Demarcating boundaries in improvisation, historically as well as geographically, is quite impossible.

Demarcating boundaries in improvisation, according to music repertoires, is hardly impossible too.

The purpose of the Lab 6, a 5-day lecture/workshop, is to explore possibilities, limitations, and resistances of improvisation to foster individual and collective reflection.
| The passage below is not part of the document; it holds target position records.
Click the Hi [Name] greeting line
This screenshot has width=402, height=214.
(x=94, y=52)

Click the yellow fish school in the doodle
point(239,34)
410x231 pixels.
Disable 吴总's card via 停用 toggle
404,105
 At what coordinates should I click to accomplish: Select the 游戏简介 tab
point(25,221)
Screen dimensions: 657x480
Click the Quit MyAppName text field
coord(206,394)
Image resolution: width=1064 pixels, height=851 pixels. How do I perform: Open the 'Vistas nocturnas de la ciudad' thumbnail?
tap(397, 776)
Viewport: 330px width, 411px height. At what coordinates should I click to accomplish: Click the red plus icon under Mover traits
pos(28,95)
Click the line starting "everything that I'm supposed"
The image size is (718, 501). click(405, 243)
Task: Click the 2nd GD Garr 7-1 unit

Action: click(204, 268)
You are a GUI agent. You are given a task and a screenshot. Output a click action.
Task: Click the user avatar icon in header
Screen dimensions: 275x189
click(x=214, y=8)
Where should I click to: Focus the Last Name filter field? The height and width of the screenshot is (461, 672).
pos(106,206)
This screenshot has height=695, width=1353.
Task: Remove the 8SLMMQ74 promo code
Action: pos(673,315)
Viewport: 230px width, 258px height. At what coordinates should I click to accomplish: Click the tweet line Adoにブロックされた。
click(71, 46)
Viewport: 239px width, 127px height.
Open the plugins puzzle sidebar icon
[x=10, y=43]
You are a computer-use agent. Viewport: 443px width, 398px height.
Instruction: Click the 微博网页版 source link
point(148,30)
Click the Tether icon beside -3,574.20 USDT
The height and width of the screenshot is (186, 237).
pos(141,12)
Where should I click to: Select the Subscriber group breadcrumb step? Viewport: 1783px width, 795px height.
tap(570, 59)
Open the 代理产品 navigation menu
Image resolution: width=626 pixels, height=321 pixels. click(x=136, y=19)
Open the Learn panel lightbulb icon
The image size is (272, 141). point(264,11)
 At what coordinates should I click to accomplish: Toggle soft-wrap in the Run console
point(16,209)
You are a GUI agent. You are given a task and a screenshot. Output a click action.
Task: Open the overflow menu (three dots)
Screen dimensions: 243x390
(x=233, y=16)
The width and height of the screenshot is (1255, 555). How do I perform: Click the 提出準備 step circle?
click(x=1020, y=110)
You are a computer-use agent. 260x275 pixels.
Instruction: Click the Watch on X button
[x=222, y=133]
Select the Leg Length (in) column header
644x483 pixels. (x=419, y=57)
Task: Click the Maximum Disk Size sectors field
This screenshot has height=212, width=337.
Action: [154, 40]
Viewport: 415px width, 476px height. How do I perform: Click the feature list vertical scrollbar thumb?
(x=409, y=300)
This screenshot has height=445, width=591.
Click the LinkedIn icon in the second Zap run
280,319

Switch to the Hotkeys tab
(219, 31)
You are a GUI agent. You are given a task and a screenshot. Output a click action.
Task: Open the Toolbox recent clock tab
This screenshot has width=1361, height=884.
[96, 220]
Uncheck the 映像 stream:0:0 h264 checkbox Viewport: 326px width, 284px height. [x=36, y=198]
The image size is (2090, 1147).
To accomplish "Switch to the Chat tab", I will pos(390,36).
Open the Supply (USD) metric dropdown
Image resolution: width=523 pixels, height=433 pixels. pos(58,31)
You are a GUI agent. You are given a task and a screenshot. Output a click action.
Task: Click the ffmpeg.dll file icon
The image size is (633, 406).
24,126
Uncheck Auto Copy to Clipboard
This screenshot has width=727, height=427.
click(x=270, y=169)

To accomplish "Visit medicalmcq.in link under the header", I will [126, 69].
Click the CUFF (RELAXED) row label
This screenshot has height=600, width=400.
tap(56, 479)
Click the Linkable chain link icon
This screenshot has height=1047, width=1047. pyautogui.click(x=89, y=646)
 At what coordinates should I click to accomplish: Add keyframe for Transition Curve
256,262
Lab 6 is addressed to HEIM students (Master, pre-PhD, PhD), artists, researchers, and teachers dealing with performative practices.

With the Lab 6 we realized that there is more than one reason to embrace improvisation in our artistic professional practice as a path to reflecting because doing so will bring us beyond what we already know about our artistic research too.

 

The Lab 6 has been designed according to the following five days’ schedule:  

  • 10:30-11:30 lectures

Milena Cappabianca / Adriano Ercolani / Raffaele Di Mauro / Duilio D’Alfonso / Fiorella Battaglia.

  • 12:00-13:00 workshops

Carla Conti / Manish Madankar, Victor Vertunni, Valeria Vespaziani / Nando Citarella / Marko Miladinoč / Daniele Roccato.

  • 14:00-15:00 working groups; 
  • 15:30-16:30 presentation; 
  • 17:00-18:00 discussion.


[1] Gary Peters, The Philosophy of Improvisation, Chicago University Press 2009.

[2] The Oxford Handbooks of Critical Improvisation Studies Voll 1, 2. Ed by George E. Lewis & Benjamin Piekut, Oxford University Press, 2013.